Ah ! J’allais enfin connaître le fin mot de l’histoire !
Les étudiants ne tardèrent pas à sortir, suivis du professeur qui s’éloigna à pas rapides dans le couloir.
Heller pénétra dans la classe vide et se dirigea droit vers l’estrade. Il plongea la main dans la corbeille à papiers.
Et en sortit un magnétophone à cassettes !
Il arrêta l’appareil et le mit dans l’un des sacs.
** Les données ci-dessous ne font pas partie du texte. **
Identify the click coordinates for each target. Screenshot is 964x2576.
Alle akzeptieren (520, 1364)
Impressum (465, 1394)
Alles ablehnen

Ensuite il prit un petit appareil photo à développement instantané, recula de quelques pas et photographia les figures et les schémas sur le tableau noir.
Puis il rangea l’appareil et sortit.
Il courut jusqu’à un autre bâtiment et entra dans une classe vide.
Il monta sur l’estrade, prit un autre magnétophone dans son sac, vérifia qu’il contenait bien une cassette de cent vingt minutes, enclencha la touche d’enregistrement, plaça l’engin au fond de la corbeille à papiers, le recouvrit de feuilles froissées et quitta la classe à l’instant où deux étudiants y entraient.